* **THE INPUT**

======

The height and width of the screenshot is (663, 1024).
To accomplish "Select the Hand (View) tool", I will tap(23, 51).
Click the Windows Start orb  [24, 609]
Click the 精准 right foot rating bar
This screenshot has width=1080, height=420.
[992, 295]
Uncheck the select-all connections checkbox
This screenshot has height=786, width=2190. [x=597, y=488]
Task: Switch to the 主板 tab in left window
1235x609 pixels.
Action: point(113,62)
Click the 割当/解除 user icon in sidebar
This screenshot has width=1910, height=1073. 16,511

======

* **REQUIRED ACTION**
Retype every record without alteration.

* **RESPONSE**
The height and width of the screenshot is (663, 1024).
To accomplish "Select the Hand (View) tool", I will tap(23, 51).
Click the Windows Start orb  [24, 609]
Click the 精准 right foot rating bar
This screenshot has width=1080, height=420.
[992, 295]
Uncheck the select-all connections checkbox
This screenshot has height=786, width=2190. [x=597, y=488]
Task: Switch to the 主板 tab in left window
1235x609 pixels.
Action: point(113,62)
Click the 割当/解除 user icon in sidebar
This screenshot has width=1910, height=1073. 16,511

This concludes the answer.